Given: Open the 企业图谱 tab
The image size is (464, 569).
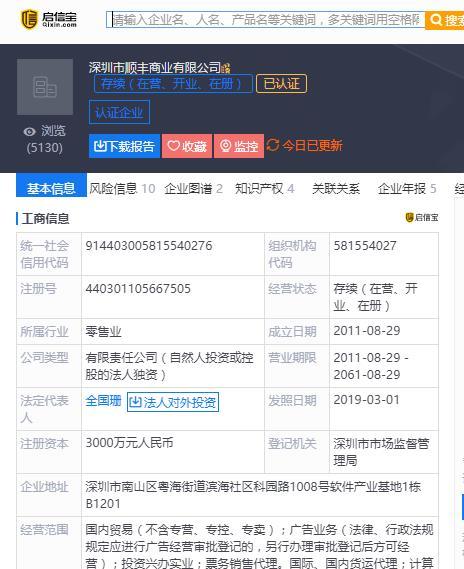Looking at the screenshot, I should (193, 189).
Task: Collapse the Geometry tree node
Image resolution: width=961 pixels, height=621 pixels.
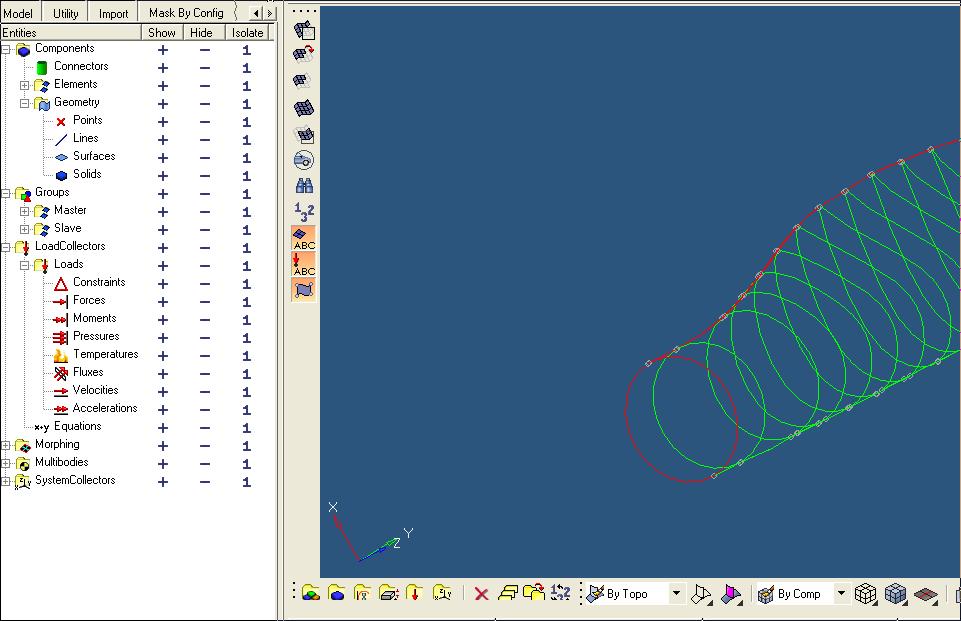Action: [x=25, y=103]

§ **Required action**:
Please write every line above out exactly as given, except for any pictures.

§ **Response to the exercise**:
Given: Open the 企业图谱 tab
The image size is (464, 569).
Looking at the screenshot, I should (193, 189).
Task: Collapse the Geometry tree node
Image resolution: width=961 pixels, height=621 pixels.
Action: [x=25, y=103]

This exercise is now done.